INSTALLED VERSIONS ------------------ commit : 5f648bf1706dd75a9ca0d29f26eadfbb595fe52b python : 3.8.11.final.0 python-bits : 64 OS : Windows OS-release : 10 Version : 10.0.19042 machine : AMD64 processor : Intel64 Family 6 Model 165 Stepping 2, GenuineIntel byteorder : little LC_ALL : None LANG : None LOCALE : English_India.1252 pandas : 1.3.2 numpy : 1.20.3 pytz : 2021.1 dateutil : 2.8.2 pip : 21.2.4 setuptools : 52.0.0.post20210125 Cython : None pytest : 6.2.4 hypothesis : None sphinx : None blosc : None feather : None xlsxwriter : None lxml.etree : 4.6.3 html5lib : None pymysql : None psycopg2 : None jinja2 : 3.0.1 IPython : 7.26.0 pandas_datareader: None bs4 : 4.9.3 bottleneck : 1.3.2 fsspec : 2021.07.0 fastparquet : None gcsfs : None matplotlib : 3.4.2 numexpr : 2.7.3 odfpy : None openpyxl : None pandas_gbq : None pyarrow : None pyxlsb : None s3fs : None scipy : 1.7.1 sqlalchemy : None tables : None tabulate : None xarray : None xlrd : None xlwt : None numba : 0.54.0

Comment From: jreback

In [296]: cat1 = pd.Categorical(['a', 'a', 'c'], categories=['a', 'b', 'c'])                                                                                                       

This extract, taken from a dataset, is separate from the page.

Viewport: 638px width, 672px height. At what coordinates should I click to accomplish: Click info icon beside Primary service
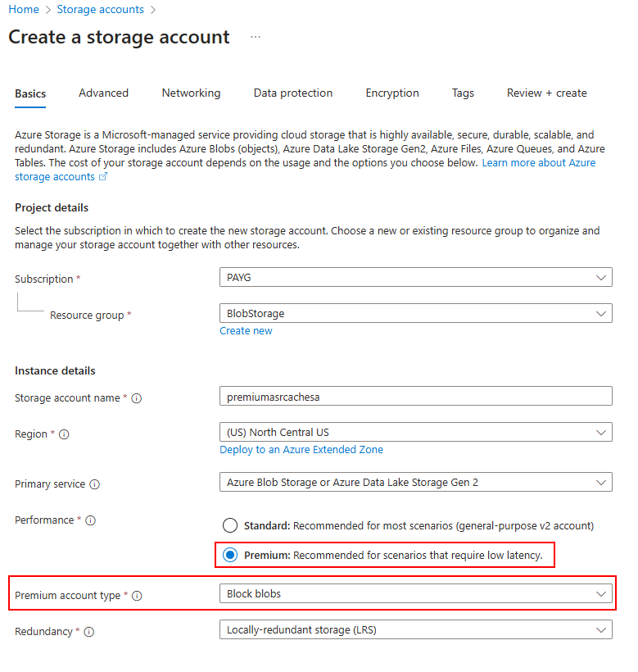94,484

In [297]: cat2 = pd.Categorical(['a', 'a', 'c'], categories=['a', 'b', 'c'], ordered=True)                                                                                         

In [298]: cat1.codes                                                                                                                                                               
Out[298]: array([0, 0, 2], dtype=int8)

In [299]: cat2.codes                                                                                                                                                               
Out[299]: array([0, 0, 2], dtype=int8)

I am not sure there is a case for actually factorizing a Categorical itself. It is likely not tested. A Categorical is by definition already factorized.

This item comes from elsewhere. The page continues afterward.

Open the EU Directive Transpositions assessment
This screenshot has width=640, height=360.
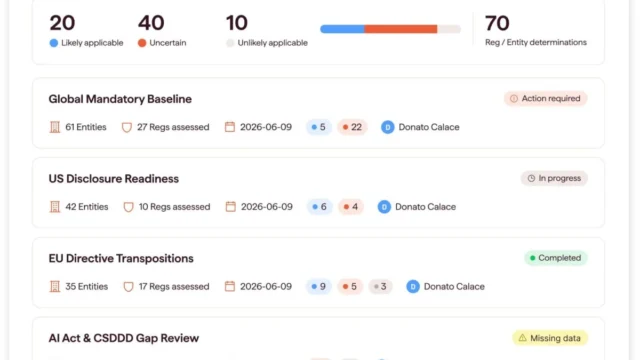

Comment From: jorisvandenbossche

The problem is that the "codes" returned by factorize are indices into the "uniques" part of the return. And that only contains the values that are present (regardless of the categories of the categorical):

In [5]: import pandas as pd
   ...: cat = pd.Categorical(['a', 'a', 'c'], categories=['a', 'b', 'c'], ordered=True)
   ...: codes, uniques = pd.factorize(cat)

In [6]: codes
Out[6]: array([0, 0, 1])

In [7]: uniques
Out[7]: 
['a', 'c']
Categories (3, object): ['a' < 'b' < 'c']

So unless we would change uniques, the codes is actually correct, and can't be different between the ordered=True/False cases.

Comment From: jbrockmendel

I agree with @jorisvandenbossche, nothing to do here.